What is Microsoft (or are they) Thinking?
First the news:
If you want to develop desktop applications—anything that runs at the command line or on the conventional Windows desktop that remains a fully supported, integral, essential part of Windows 8—you’ll have two options: stick with the current Visual C++ 2010 Express and Visual C# 2010 Express products, or pay about $400-500 for Visual Studio 11 Professional. A second version, Visual Studio 11 Express for Web, will be able to produce HTML and JavaScript websites, and nothing more.
from Ars Technica
So basically, you now have to pay for Visual Studio if you want to do anything more than write Metro apps.
In addition to making a mockery of Microsoft’s claim that the desktop is important to Windows 8, the move means that Windows is no longer a good platform for learning basic skills like “how to program.” Few of us are born with the ability to write a program; most of us have to learn using a combination of books and online resources. Programming can be a complex task even on a good day, and to keep this complexity tractable, most beginner developers stick to simple, command-line programs without rich GUIs. This allows a much greater focus on mastering the programming language and core concepts.

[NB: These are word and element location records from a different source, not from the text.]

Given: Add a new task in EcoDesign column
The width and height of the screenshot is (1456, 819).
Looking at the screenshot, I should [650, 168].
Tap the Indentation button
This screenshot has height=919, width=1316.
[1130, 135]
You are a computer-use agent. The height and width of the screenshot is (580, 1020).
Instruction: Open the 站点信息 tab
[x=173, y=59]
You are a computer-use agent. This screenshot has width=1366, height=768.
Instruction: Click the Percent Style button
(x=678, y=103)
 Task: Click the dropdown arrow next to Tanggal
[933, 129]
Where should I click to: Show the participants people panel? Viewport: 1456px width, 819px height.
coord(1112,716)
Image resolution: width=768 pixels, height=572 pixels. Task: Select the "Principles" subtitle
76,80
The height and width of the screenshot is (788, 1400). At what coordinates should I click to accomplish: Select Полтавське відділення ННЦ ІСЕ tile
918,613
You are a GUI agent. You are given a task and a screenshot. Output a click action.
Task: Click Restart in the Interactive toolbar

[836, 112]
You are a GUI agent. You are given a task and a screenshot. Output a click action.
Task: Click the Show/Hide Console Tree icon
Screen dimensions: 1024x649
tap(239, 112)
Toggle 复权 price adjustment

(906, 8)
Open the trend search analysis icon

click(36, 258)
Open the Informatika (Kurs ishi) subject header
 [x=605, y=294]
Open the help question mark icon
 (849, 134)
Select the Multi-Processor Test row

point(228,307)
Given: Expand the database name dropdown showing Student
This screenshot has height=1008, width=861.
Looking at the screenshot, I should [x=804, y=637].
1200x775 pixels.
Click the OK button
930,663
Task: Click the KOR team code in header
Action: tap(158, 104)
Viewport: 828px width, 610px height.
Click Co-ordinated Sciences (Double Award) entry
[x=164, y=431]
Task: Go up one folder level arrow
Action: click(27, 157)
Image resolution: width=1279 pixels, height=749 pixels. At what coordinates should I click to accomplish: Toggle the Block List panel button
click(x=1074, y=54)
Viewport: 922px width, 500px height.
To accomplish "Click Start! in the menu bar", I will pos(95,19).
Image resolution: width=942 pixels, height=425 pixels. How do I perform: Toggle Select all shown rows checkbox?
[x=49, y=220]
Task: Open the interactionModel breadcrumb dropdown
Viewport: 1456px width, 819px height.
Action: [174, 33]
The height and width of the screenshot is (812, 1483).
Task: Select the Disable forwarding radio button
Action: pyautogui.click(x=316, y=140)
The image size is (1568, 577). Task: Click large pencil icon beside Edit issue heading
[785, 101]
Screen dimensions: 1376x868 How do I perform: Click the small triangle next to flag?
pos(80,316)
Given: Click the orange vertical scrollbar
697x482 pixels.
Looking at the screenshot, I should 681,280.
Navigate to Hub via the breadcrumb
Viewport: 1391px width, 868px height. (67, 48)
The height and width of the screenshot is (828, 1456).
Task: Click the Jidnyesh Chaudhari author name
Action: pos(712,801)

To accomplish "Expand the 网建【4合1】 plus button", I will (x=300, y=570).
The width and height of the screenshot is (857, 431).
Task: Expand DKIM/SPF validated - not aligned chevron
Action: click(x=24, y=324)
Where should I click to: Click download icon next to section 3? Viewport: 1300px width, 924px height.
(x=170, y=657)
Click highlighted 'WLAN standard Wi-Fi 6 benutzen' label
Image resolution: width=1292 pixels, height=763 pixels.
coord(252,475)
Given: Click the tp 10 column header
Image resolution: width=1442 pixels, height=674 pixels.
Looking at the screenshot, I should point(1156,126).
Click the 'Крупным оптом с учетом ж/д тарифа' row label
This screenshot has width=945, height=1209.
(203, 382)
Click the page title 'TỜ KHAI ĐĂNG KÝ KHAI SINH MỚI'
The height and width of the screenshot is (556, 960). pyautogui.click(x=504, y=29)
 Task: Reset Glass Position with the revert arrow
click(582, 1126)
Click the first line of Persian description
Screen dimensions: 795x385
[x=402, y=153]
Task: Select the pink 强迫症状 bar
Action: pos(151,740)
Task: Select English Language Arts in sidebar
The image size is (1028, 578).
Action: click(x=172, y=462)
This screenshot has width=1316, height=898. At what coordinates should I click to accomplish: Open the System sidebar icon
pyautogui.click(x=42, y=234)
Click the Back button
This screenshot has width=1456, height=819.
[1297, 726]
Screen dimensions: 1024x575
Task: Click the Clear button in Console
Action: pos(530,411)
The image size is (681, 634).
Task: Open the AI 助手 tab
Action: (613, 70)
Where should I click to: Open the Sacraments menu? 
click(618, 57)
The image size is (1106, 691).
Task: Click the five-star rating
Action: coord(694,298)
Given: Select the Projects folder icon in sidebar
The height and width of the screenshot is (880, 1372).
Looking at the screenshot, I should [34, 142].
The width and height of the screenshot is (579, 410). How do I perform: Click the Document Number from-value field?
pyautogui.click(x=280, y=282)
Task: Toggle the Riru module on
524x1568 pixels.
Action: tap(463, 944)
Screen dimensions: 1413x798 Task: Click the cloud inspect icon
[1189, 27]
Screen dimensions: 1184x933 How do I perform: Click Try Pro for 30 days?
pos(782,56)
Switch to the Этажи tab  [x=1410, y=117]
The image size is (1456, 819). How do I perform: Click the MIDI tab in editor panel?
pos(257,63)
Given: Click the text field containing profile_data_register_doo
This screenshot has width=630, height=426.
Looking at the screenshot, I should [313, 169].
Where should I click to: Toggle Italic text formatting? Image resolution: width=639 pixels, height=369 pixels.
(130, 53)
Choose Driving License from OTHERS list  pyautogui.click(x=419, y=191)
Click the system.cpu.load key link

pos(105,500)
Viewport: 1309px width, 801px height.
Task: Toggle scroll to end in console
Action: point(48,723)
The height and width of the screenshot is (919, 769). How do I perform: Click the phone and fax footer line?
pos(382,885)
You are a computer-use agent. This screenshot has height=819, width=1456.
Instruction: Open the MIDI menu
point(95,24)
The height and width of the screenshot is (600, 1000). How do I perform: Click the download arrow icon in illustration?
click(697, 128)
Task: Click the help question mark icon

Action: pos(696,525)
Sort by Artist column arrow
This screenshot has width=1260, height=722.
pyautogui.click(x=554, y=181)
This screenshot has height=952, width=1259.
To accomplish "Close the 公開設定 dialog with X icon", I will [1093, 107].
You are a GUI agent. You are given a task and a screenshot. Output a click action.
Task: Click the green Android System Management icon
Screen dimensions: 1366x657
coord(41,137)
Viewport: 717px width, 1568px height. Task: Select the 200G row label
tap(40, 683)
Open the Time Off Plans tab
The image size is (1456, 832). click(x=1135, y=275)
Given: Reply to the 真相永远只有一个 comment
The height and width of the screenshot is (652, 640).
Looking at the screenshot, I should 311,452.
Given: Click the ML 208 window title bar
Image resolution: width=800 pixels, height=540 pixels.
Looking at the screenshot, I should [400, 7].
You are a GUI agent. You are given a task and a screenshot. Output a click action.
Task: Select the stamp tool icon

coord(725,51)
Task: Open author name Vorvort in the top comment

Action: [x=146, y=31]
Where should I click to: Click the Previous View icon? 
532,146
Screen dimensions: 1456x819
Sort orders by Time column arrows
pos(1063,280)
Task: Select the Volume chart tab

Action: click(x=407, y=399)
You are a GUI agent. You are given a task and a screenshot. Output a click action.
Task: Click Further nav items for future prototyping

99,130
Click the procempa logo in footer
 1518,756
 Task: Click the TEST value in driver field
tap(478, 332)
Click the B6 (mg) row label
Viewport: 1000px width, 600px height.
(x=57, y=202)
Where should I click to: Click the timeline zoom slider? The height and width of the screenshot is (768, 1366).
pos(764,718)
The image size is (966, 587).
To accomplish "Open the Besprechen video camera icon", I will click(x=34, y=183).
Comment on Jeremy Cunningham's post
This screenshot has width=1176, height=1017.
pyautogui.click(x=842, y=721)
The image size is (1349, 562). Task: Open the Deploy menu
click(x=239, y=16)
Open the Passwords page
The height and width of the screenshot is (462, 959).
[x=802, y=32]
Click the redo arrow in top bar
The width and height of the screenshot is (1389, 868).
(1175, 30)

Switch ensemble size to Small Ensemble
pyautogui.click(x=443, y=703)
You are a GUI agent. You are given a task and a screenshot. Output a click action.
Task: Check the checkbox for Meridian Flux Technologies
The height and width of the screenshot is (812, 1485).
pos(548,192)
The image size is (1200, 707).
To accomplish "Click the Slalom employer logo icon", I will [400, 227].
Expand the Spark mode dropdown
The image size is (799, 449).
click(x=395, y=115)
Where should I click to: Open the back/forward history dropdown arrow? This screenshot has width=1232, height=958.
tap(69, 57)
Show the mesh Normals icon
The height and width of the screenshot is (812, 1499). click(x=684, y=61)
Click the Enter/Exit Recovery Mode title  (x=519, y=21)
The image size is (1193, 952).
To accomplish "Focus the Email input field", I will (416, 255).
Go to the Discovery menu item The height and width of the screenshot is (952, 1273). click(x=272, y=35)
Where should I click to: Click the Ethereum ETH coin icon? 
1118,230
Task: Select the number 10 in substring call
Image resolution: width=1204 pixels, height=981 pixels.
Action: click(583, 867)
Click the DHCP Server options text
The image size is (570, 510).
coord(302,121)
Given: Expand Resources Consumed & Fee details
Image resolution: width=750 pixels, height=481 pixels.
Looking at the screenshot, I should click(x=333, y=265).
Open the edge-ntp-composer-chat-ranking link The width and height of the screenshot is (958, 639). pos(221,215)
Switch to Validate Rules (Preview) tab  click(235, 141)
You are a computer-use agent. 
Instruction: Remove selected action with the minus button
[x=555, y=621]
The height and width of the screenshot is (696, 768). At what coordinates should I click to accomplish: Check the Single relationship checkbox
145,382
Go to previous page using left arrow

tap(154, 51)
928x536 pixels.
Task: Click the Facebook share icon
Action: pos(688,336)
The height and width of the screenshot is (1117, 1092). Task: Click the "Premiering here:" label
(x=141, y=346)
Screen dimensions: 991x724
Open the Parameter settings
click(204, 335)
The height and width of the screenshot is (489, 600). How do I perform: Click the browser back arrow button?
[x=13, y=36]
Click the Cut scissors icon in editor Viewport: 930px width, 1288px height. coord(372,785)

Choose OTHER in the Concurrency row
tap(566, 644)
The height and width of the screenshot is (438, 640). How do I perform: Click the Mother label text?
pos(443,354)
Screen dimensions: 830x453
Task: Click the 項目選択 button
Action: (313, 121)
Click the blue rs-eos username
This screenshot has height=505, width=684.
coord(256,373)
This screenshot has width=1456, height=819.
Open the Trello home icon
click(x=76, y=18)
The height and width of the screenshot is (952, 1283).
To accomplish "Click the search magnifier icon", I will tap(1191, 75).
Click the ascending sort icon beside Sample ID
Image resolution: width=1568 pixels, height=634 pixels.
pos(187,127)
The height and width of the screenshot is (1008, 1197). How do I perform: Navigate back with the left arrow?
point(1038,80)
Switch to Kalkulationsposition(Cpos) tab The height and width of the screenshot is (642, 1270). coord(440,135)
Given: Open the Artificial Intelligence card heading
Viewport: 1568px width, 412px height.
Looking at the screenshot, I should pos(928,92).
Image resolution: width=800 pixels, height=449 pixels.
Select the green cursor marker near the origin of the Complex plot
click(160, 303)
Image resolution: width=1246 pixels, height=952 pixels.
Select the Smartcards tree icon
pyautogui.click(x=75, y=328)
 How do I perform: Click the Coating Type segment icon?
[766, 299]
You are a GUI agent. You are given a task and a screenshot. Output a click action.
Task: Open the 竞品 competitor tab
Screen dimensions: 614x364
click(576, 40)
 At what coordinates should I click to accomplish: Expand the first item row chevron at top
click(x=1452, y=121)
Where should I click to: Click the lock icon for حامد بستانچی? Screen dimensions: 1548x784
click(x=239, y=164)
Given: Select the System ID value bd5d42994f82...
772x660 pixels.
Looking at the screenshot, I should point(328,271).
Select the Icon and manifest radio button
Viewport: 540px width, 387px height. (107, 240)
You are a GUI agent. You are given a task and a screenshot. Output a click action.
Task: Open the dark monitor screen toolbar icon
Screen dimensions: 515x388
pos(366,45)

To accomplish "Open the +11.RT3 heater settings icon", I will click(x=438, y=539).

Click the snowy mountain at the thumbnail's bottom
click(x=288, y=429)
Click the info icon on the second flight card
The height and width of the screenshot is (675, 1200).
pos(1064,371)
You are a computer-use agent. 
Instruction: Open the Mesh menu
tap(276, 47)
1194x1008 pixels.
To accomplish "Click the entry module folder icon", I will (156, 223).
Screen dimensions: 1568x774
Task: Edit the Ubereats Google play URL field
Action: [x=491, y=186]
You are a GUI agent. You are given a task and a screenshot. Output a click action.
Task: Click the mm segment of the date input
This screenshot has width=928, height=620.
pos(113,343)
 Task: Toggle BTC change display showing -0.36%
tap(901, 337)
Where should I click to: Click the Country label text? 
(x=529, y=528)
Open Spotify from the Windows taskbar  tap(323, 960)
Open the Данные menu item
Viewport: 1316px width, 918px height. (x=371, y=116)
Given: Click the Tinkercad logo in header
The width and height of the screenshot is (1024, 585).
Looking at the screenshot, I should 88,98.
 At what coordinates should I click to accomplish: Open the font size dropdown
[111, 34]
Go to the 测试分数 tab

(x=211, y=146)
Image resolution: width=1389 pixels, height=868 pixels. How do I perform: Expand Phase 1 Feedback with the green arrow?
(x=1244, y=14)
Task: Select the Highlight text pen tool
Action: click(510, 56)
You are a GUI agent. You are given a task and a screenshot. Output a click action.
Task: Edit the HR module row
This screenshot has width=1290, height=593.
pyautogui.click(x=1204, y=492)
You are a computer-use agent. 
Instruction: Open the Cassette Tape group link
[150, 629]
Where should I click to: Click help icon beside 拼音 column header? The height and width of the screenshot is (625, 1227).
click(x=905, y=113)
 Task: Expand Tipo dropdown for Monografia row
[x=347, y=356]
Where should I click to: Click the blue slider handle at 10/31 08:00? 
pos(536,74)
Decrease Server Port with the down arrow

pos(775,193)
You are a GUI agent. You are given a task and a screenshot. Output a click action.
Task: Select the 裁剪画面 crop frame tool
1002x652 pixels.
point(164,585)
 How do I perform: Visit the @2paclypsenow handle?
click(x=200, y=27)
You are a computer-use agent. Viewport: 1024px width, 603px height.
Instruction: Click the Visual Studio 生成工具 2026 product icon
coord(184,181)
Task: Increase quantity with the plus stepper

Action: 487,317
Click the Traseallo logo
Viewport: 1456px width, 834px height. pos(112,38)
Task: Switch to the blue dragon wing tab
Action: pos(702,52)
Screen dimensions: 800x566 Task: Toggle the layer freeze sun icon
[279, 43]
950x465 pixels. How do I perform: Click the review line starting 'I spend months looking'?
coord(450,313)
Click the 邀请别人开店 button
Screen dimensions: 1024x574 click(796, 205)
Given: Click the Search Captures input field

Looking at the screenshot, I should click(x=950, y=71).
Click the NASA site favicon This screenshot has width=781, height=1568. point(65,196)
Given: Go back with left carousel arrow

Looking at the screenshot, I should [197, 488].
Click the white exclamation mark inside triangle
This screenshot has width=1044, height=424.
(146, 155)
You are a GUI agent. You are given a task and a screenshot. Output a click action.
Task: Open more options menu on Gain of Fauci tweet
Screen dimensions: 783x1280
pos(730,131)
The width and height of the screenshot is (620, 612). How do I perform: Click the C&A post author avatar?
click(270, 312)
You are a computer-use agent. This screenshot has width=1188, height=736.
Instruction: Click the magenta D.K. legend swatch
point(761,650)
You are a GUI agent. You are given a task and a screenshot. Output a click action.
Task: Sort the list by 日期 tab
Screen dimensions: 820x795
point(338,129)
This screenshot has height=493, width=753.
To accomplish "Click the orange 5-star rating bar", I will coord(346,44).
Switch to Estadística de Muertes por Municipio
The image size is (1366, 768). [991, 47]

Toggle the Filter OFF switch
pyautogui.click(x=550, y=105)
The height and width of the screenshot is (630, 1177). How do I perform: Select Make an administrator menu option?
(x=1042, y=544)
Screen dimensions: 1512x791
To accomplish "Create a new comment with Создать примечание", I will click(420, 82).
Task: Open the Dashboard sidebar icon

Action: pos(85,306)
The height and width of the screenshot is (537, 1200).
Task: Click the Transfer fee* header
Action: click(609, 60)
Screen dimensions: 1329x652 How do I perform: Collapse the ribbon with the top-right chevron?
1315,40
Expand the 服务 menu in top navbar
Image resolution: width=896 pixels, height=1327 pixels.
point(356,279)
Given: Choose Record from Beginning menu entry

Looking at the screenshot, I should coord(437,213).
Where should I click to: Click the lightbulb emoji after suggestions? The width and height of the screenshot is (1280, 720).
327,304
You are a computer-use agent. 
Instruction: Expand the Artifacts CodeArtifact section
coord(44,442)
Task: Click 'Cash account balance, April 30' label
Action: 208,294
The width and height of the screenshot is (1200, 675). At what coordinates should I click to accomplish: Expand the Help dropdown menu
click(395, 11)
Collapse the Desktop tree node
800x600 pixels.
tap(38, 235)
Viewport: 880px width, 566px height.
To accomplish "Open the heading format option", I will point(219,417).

But that’s not the biggest problem. As the article’s author correctly notes:
Charging developers for Visual Studio is, in effect, making developers pay money for the privilege of making Windows worth buying. And yet, without third-party software, Windows itself has next to no value; it doesn’t seem right to make programmers pay just to be able to make Microsoft’s operating system valuable.
Let’s step back and think about what it is that made Windows as ubiquitous as it is now: thrid-party software development. And now Microsoft, the company with probably the best tradition of developer relations, is destroying Windows and Visual Studio (one of the most amazing IDE’s ever created) as a developer-friendly platform. Ok, so the counter argument: there are other tools for application development on Windows. Yes, there are. But have you tried using them? They are not much fun to try and work with. Also, development on other platforms already does not have the cost that Microsoft is now requiring (Linux is free, and Apple only charges something like, 5 bucks). Unless I’m badly mistaken, I foresee a significant movement away from Windows as the development platform of choice in the not-so-distant future. No, it probably won’t really show for two, three, maybe even four years, but this is totally the wrong direction Microsoft should be taking.
It begs another question, too. Why would Microsoft force developers to shell out $500 to develop for the desktop, and yet leave the tools for Windows Phone 7 and Metro app development free? Are they that desperate to try and force developers to develop for them? Sorry Microsoft, but this seems like a really stupid move for the future of your platform.